- _TRECHO DO TEXTO_
A vontade de Deus e os desejos não realizados

Por Paul Freston, na Ultimato

“A minha comida consiste em fazer a vontade daquele que me enviou e realizar a sua obra.”

Essa afirmação — uma das poucas janelas que temos para a vida emocional de Jesus — é feita quando os discípulos voltam da cidade trazendo alimentos. Jesus, que parece estar sob o impacto da conversa com a mulher samaritana, responde: “Uma comida para comer tenho eu, vocês não a conhecem” (Jo 4.32). Um contraste entre o que motivava os discípulos na vida e o que motivava Jesus.

É significativo que não passa pela mente dos discípulos que Jesus poderia ter feito um milagre para se alimentar. Pensam logo na hipótese de alguém ter trazido comida para ele (v. 33). Foi falta de fé por parte deles? Não. Eles sabiam que os milagres não eram feitos a qualquer hora, por um capricho. Não eram usados para satisfazer fins pessoais (a tentação de transformar pedras em pães). Se Jesus não usava seus poderes divinos para satisfazer a si mesmo, por que esperamos que ele o faça para satisfazer a nós? Jesus tinha desejos não-realizados (como a fome, nesse caso); porém, ele dizia: “Não; o propósito da minha vida não é simplesmente satisfazer os meus desejos”.

Podemos ir mais além, pois às vezes os desejos se reintroduzem sutilmente, sob a desculpa de que estamos servindo a Deus. Entretanto, Jesus, com a missão mais importante que alguém já teve, não exigiu perfeitas condições de trabalho, comida sempre na hora, colaboradores competentes, momentos de paz. Ele tolerou o cansaço, a sede, a fome, a incompetência, a incompreensão, a oposição. E tudo isso quando poderia ter usado os recursos de sua sociedade missionária celestial para remediar a situação.

Só há uma exceção a esse padrão: o curioso incidente de Mateus 17.24-27, quando Jesus aparentemente faz um milagre para pagar o imposto do templo. O incidente indica uma atitude de desprezo diante da ganância dos dirigentes da religião oficial. A “necessidade” de sustentar a elite político-religiosa não se iguala à necessidade de comer depois de uma longa caminhada.

- _OBJETIVO_
Responda, com base no texto sobre a vontade de Deus e os desejos não realizados:
(a) Em que momento é feita a afirmação "A minha comida consiste em fazer a vontade daquele que me enviou e realizar a sua obra"?
(b) Em que hipótese os discípulos pensam logo, em vez de um milagre?
(c) Qual passagem bíblica o texto aponta como a única exceção ao padrão descrito?
Os registros não têm qualquer relação com esta atividade.

- _REGISTROS_
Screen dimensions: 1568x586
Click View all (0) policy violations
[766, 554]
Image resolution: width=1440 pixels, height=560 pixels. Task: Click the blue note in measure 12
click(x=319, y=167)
...
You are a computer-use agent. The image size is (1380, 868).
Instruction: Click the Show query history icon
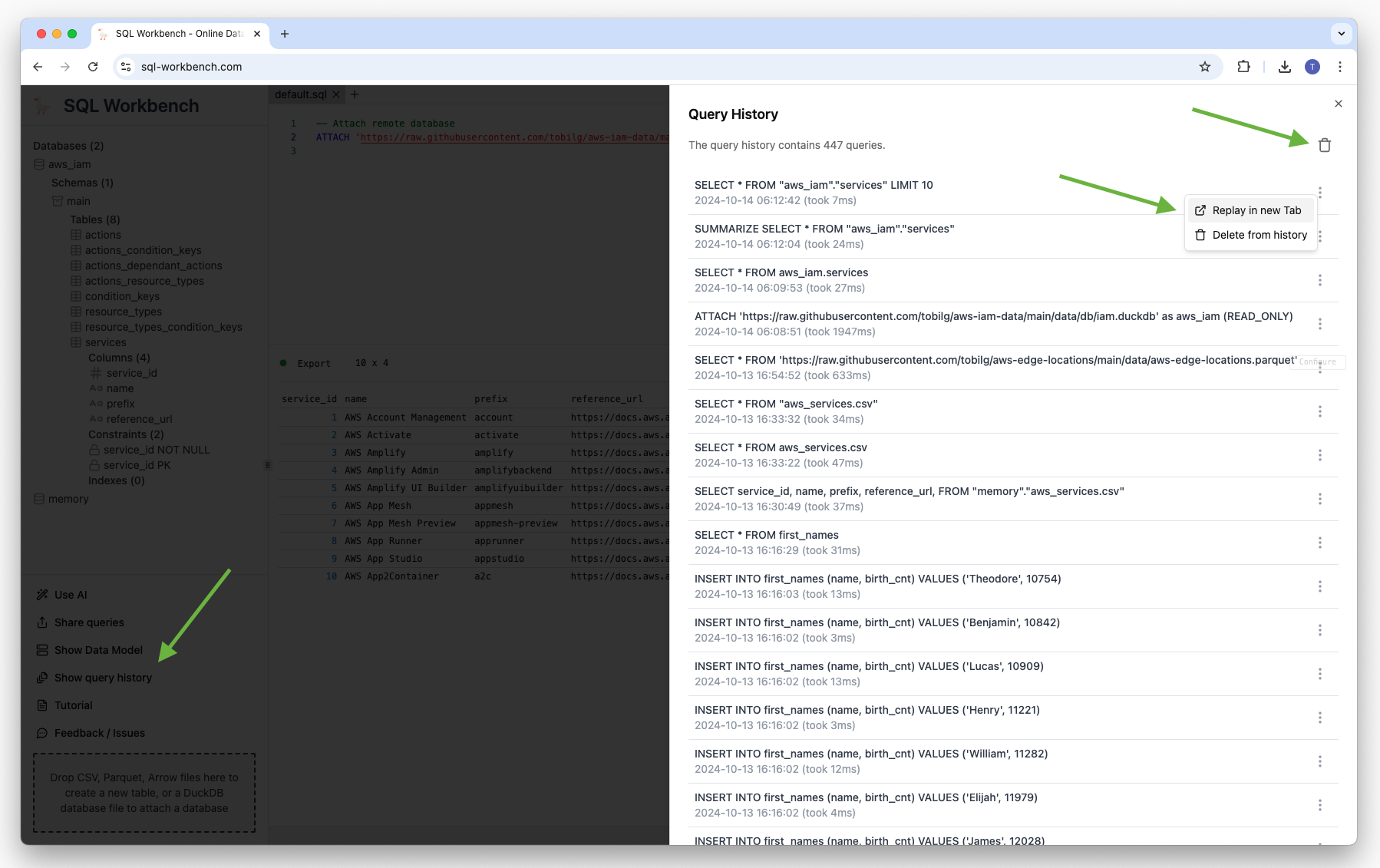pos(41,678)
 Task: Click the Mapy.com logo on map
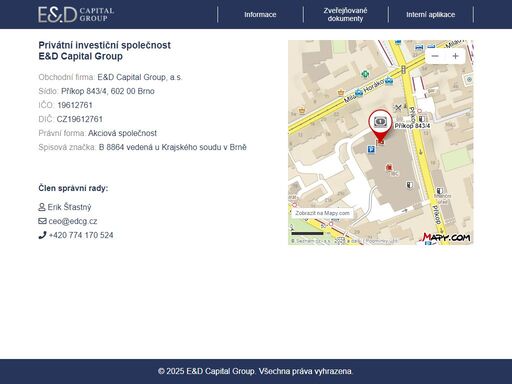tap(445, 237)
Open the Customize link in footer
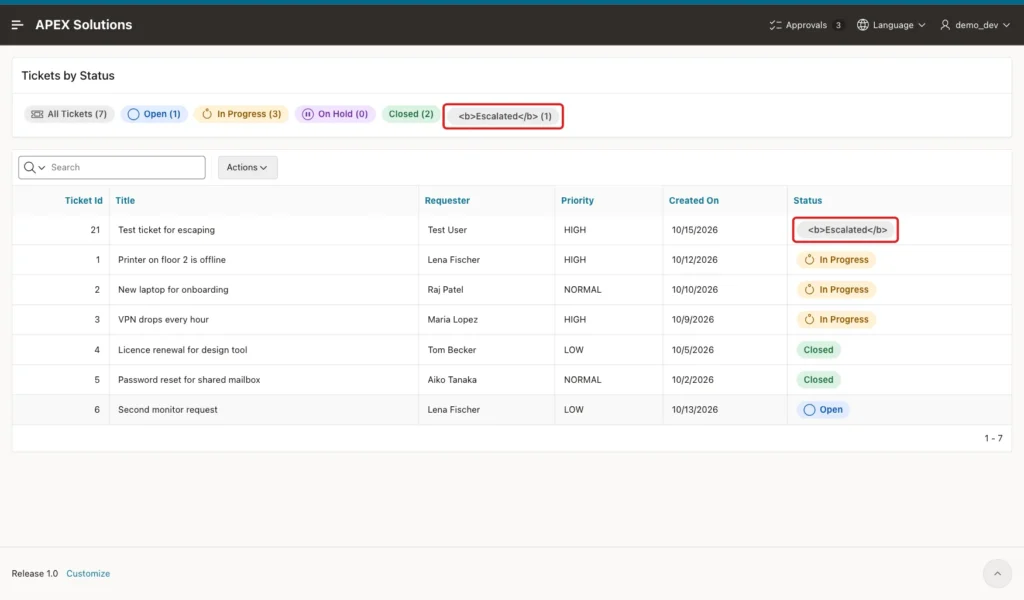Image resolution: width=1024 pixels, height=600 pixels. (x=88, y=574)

- _RESPOSTA ESCRITA_
(a) Quando os discípulos voltam da cidade trazendo alimentos.
(b) Na hipótese de alguém ter trazido comida para Jesus.
(c) Mateus 17.24-27.